_YOUR GOAL_: Which lines in the records below contain the string "Task"? Return each of those lines.

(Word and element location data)
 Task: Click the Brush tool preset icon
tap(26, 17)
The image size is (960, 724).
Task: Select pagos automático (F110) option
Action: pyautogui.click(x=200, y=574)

_RESULT FOR THIS EXERCISE_:
 Task: Click the Brush tool preset icon
Task: Select pagos automático (F110) option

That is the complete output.